What is a reasonable amount to negotiate on advertised rents. Am looking at the moment but most advertised rents (for decent places) are a bit beyond my budget. I want to offer less for some (landlord can either take it or leave it) but need an idea of how much lower to go without being too cheeky


----------



## murphaph (10 Jul 2009)

Offer whatever you think the place is worth or whatever you can afford if it's less. Don't worry about being cheeky. The landlord will make a counteroffer and you can decide then.


----------



## Yeager (10 Jul 2009)

Offer what you are willing to pay. Its a renters world at the minute. If they refuse simply walk away there are 100's of similar places available. Someone will be damn grateful of your money.


----------



## guest (10 Jul 2009)

Does anyone think it would be possible to get a 3 bed down from 1100 to 800-900, or is that just being silly?
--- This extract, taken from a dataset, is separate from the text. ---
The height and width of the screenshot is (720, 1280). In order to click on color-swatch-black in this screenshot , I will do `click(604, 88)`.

I know it's probably hard to tell, every landlord is different, depends on the place etc. Still, I guess I had also just get out of the pre-recession mindset of queueing up with 20 other people to view properties.......


----------



## shaking (10 Jul 2009)

I don't think it's been silly at all, I recently rented a house and negotiated 20% off the asking price


----------



## ariidae (10 Jul 2009)

I have just been house hunting this week. I bargained with each one I viewed. It also helps if you download the propertybee plugin for Firefox. It tells you how long a property has been on the market so you can tell which ones have already had a price drop or have been on the market ages and are now more likely to accept a lower asking price.

www.property-bee.com/


----------



## march (10 Jul 2009)

Hi Guest 

I think it is definately possible to get down to 800-900 from 1100. The DAFT report will show the rate of falling rents for properties by area.
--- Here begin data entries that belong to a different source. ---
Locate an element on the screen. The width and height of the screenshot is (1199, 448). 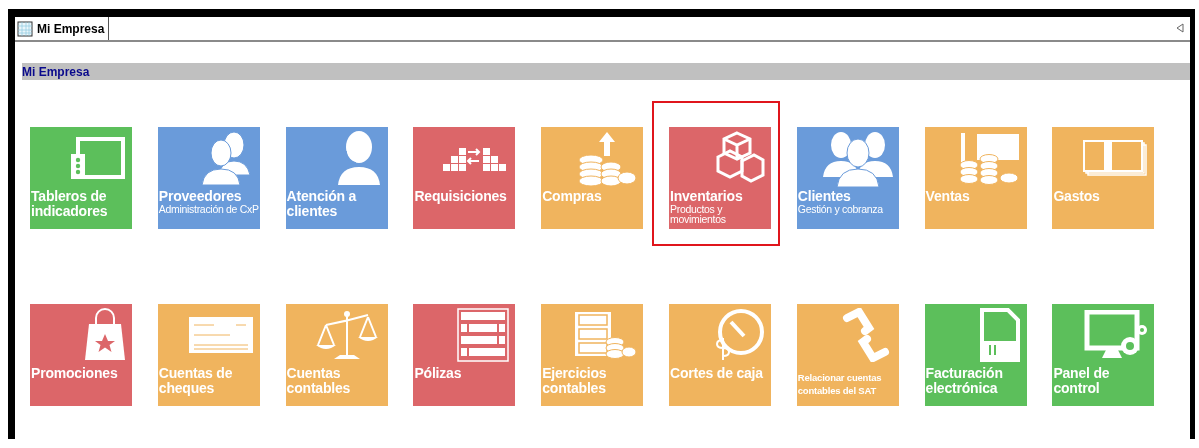
module-tile: Facturación electrónica is located at coordinates (976, 355).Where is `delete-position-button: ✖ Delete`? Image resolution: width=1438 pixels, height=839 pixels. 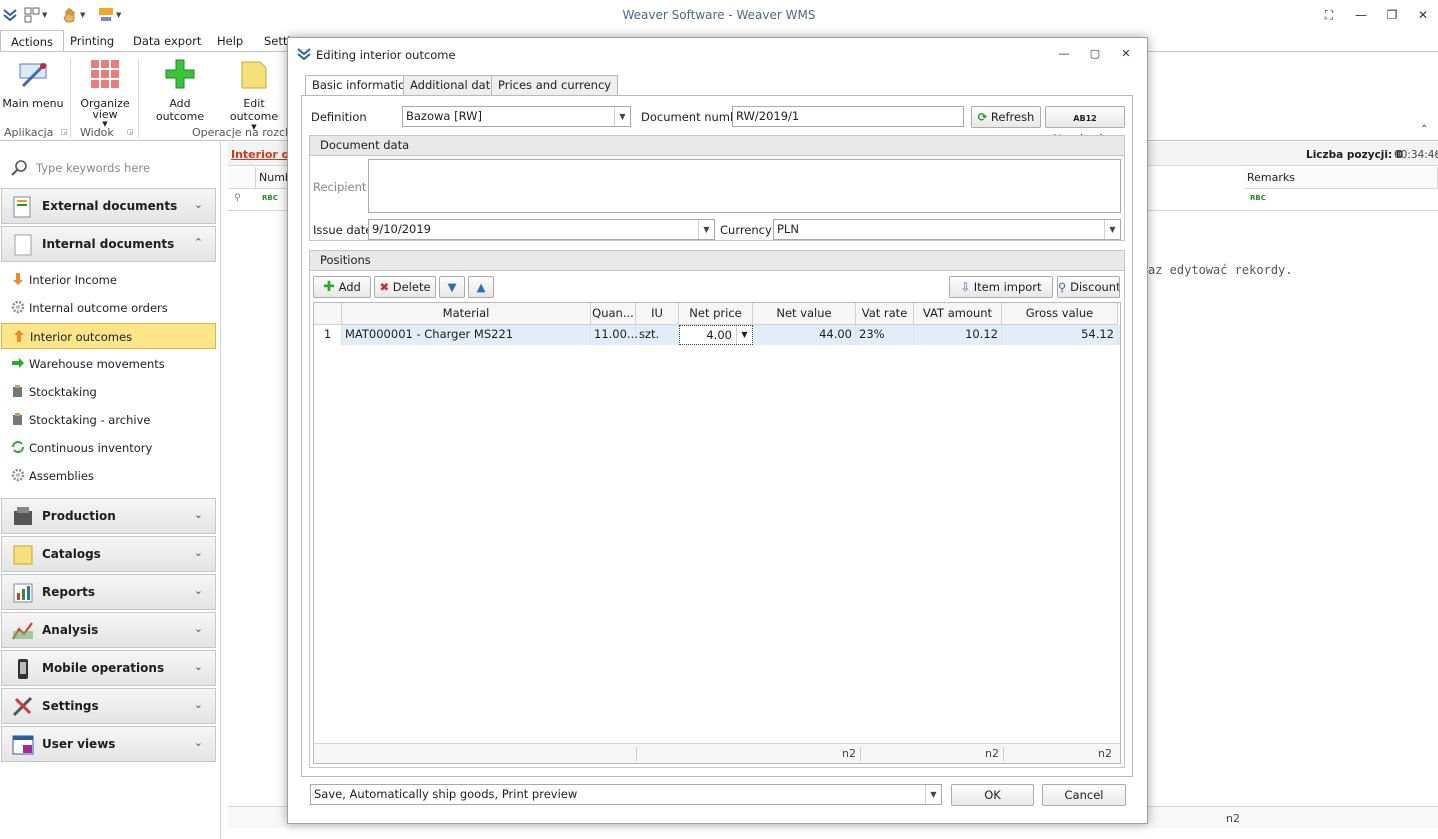 delete-position-button: ✖ Delete is located at coordinates (405, 287).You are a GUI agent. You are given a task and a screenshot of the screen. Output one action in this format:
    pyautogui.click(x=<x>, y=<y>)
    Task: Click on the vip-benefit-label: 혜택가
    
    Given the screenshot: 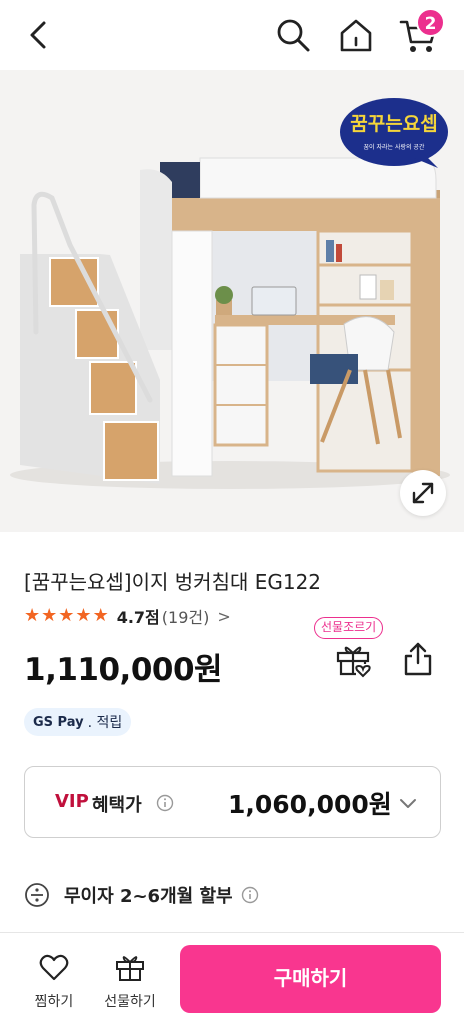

Remember that what rent you pay in July 2009 will be considerably less 3 or 6 months from now. Think about signing a lease or not but if you do build in falling prices to your offer.

We are in a falling rental market, there is a huge oversupply of property out there so bargain hard and make sure you get good value for yourself.

Good luck


----------



## guest (10 Jul 2009)

Thanks so much for your comments, everyone. I've been hearing so much about falling rents on the news but it's really good to get this feedback as to how much. I feel much more confident now about going in and giving offers on places.


----------



## march (11 Jul 2009)

Hi Guest 

Just to let you know a friend contacted me to say he has moved last weekend into a two bed house in Chapelizod, negotiated down from 1100 to 900.

Said to landlord one good tenant who will take care of the place is better than two that could really mess the place up.

He is a great tenant, house will be like a new pin!

So go bargain!


----------



## Joanne1 (13 Jul 2009)

It's definitely possible to negotiate a rent reduction at the moment.  I viewed some places recently and almost all of them were will to reduce to price significantly.  In the end I stayed where I was and got a rent reduction from current landlord.


----------